» **AIM OF THE EXERCISE**
Restate the records underneath, keeping each one exactly the same.

Segment Start: TASK INPUT

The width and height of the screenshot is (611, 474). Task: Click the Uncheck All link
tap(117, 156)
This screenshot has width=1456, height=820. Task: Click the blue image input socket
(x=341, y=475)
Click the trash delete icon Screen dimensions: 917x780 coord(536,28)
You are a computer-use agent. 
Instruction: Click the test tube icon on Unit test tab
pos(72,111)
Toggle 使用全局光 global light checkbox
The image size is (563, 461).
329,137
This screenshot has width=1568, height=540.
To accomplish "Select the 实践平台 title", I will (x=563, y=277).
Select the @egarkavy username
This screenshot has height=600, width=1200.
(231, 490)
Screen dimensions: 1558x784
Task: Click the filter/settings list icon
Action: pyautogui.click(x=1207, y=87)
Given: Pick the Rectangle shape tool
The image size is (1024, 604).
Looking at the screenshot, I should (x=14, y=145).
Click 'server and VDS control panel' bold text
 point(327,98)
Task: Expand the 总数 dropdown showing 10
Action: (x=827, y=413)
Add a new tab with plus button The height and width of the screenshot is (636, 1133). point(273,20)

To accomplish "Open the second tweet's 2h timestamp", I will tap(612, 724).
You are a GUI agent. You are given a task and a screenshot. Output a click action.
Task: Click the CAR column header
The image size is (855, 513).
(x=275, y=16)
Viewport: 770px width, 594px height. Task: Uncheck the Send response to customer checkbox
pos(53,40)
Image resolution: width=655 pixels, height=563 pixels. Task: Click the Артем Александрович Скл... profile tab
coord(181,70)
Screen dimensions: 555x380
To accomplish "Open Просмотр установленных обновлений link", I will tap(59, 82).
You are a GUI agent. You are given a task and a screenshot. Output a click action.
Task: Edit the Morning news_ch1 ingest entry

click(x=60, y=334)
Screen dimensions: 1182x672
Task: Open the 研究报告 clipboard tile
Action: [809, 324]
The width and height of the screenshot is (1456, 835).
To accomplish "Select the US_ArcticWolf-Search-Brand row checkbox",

Segment End: TASK INPUT

» **EXERCISE OUTPUT**
The width and height of the screenshot is (611, 474). Task: Click the Uncheck All link
tap(117, 156)
This screenshot has width=1456, height=820. Task: Click the blue image input socket
(x=341, y=475)
Click the trash delete icon Screen dimensions: 917x780 coord(536,28)
You are a computer-use agent. 
Instruction: Click the test tube icon on Unit test tab
pos(72,111)
Toggle 使用全局光 global light checkbox
The image size is (563, 461).
329,137
This screenshot has width=1568, height=540.
To accomplish "Select the 实践平台 title", I will (x=563, y=277).
Select the @egarkavy username
This screenshot has height=600, width=1200.
(231, 490)
Screen dimensions: 1558x784
Task: Click the filter/settings list icon
Action: pyautogui.click(x=1207, y=87)
Given: Pick the Rectangle shape tool
The image size is (1024, 604).
Looking at the screenshot, I should (x=14, y=145).
Click 'server and VDS control panel' bold text
 point(327,98)
Task: Expand the 总数 dropdown showing 10
Action: (x=827, y=413)
Add a new tab with plus button The height and width of the screenshot is (636, 1133). point(273,20)

To accomplish "Open the second tweet's 2h timestamp", I will tap(612, 724).
You are a GUI agent. You are given a task and a screenshot. Output a click action.
Task: Click the CAR column header
The image size is (855, 513).
(x=275, y=16)
Viewport: 770px width, 594px height. Task: Uncheck the Send response to customer checkbox
pos(53,40)
Image resolution: width=655 pixels, height=563 pixels. Task: Click the Артем Александрович Скл... profile tab
coord(181,70)
Screen dimensions: 555x380
To accomplish "Open Просмотр установленных обновлений link", I will tap(59, 82).
You are a GUI agent. You are given a task and a screenshot. Output a click action.
Task: Edit the Morning news_ch1 ingest entry

click(x=60, y=334)
Screen dimensions: 1182x672
Task: Open the 研究报告 clipboard tile
Action: [809, 324]
The width and height of the screenshot is (1456, 835).
To accomplish "Select the US_ArcticWolf-Search-Brand row checkbox",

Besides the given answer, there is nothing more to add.